But the implications of AB 376 extend well beyond Nevada’s borders. Every carrier, MGA, and reinsurer with western property exposure should be paying close attention, because Nevada has just run an experiment that other state legislatures and regulators are watching closely.

What the Law Actually Opens Up
For carriers, AB 376 creates an explicit legal framework to do something they have long wanted: price wildfire risk as a discrete, separable peril rather than absorbing it into an all-perils homeowners product where cross-subsidization has made the math increasingly difficult.
The structure this enables is notable. A carrier could write a standard HO-3 that excludes wildfire, price that product on non-wildfire perils, and maintain a viable book in Nevada without carrying wildfire tail risk on every policy. A separate wildfire-specific product, written by the same carrier or a specialty partner, could then be offered to policyholders who want that coverage. The risk, the pricing, and the capital treatment for each peril would be independent.
For MGAs and specialty programs with wildfire expertise, this is a potential market opening.
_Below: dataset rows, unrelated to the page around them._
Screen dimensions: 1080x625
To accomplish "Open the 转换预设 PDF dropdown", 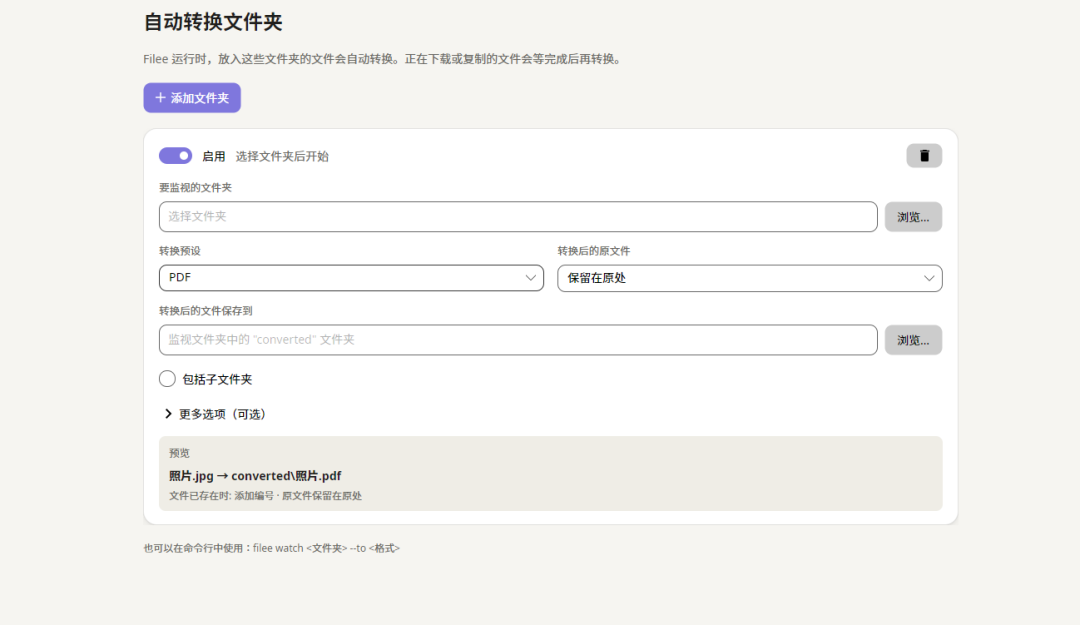I will click(x=351, y=278).
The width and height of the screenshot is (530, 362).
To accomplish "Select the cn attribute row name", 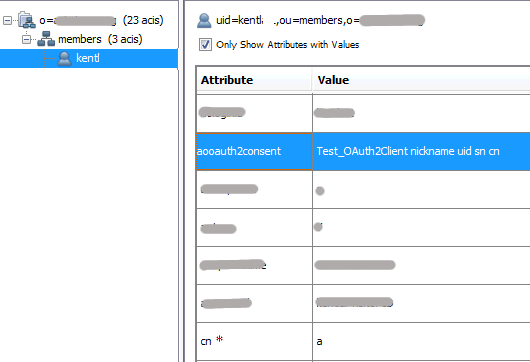I will 206,341.
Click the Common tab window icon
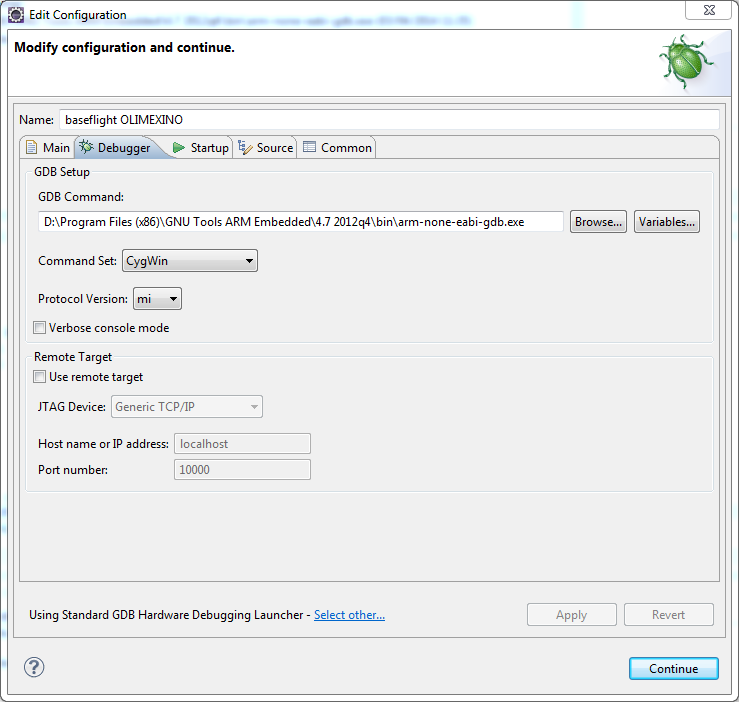Viewport: 739px width, 702px height. [310, 148]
If admitted carriers exercise the exclusion, there is a coverage gap that someone will need to fill. The question is whether the standalone wildfire product market develops fast enough, and with sufficient capacity and competitive pricing, to actually serve Nevada policyholders before the gap becomes a consumer protection crisis.

The Structural Problem No One Has Solved Yet
Here is where the Nevada situation gets complicated, and where carriers need to think carefully before simply celebrating the new flexibility.
Unlike California, Nevada has no FAIR Plan. There is no state-backed residual market mechanism providing a coverage floor if admitted carriers exercise the wildfire exclusion and the E&S market fails to adequately fill the gap. The absence of a residual market backstop means that if this experiment goes wrong, the fallout lands directly on policyholders, with no buffer, and the political and regulatory response would likely be swift and sweeping.
United Policyholders has already flagged this risk publicly, describing the law as a fundamental shift in how wildfire risk is allocated and raising specific concerns about notification gaps. Many policyholders will not know their standard policy no longer covers wildfire until they file a claim after a fire. That is not a hypothetical scenario. It is a claims outcome that, at scale, would generate significant adverse press, legislative backlash, and potentially new restrictions on the flexibility the law currently provides.
The sandbox framing is worth taking seriously. AB 376 is explicitly a four-year pilot. The regulatory permission it grants is not permanent. How carriers, MGAs, and the broader market behave during this window will determine whether the model survives or gets reversed.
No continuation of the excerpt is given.